Small molecules identified through these approaches could effectively reduce S. aureus virulence without exerting direct bactericidal effects, potentially reducing selective pressure for resistance development . This anti-virulence approach is particularly promising for addressing infections caused by multidrug-resistant S. aureus strains, including MRSA, which have approximately 20% mortality rates in clinical settings .

What techniques can be used to investigate SAV0583's protein-protein interaction network?

Advanced methodologies for mapping SAV0583's interaction network include:

• Bacterial two-hybrid systems adapted for membrane proteins

• Pull-down assays using tagged SAV0583 followed by mass spectrometry

• Proximity labeling approaches (e.g., BioID, APEX) to identify neighboring proteins

• Förster resonance energy transfer (FRET) to study interactions in living cells

• Cross-linking mass spectrometry to capture transient interactions

• Quantitative proteomics comparing wild-type and ΔSAV0583 membrane compositions

These techniques should be used in combination to build a comprehensive interaction map, as each method has specific strengths and limitations for detecting different types of protein-protein interactions, particularly for membrane-associated proteins .

How do post-translational modifications affect SAV0583 function?

Investigation of post-translational modifications (PTMs) of SAV0583 requires:

• Mass spectrometry-based identification of PTMs (phosphorylation, acetylation, etc.)
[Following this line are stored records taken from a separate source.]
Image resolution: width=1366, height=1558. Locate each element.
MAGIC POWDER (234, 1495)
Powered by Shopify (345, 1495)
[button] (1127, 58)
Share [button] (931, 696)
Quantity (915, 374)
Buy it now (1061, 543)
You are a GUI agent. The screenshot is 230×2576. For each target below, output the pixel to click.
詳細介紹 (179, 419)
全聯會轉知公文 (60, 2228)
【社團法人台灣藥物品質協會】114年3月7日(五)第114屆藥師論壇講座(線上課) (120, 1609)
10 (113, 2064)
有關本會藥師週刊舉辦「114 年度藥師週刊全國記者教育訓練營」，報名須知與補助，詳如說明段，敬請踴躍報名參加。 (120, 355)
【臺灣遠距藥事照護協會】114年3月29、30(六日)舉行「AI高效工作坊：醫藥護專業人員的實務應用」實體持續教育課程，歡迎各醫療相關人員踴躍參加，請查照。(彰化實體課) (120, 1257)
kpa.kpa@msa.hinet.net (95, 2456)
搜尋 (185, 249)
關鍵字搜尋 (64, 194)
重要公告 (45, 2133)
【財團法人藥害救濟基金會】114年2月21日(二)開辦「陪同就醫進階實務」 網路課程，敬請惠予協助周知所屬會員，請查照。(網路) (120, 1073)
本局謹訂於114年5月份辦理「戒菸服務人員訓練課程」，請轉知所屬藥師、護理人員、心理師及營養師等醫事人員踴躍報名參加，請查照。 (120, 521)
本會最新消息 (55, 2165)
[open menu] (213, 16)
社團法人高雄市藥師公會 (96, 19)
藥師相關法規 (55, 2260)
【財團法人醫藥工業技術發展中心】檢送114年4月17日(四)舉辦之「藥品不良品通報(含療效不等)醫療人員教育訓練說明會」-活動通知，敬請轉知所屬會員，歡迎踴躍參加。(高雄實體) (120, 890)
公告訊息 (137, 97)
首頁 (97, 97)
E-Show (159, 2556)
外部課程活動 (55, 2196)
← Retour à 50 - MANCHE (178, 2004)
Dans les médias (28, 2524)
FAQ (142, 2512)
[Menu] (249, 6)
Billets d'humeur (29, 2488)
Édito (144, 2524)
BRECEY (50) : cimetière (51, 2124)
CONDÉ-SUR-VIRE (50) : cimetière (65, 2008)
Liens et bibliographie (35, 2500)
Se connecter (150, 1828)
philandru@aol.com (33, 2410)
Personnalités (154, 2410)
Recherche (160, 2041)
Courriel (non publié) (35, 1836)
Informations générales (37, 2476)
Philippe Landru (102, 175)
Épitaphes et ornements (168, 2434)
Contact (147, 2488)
• Site-directed mutagenesis of modified residues to assess functional importance

• Identification of enzymes responsible for adding or removing modifications

• Temporal analysis of modification patterns under various growth conditions

• Correlation of modification states with protein activity and localization

Understanding how PTMs regulate SAV0583 could reveal additional mechanisms for fine-tuning scaffold protein function and potentially identify new targets for therapeutic intervention. Changes in modification patterns during infection could be particularly informative regarding the protein's role in pathogenesis.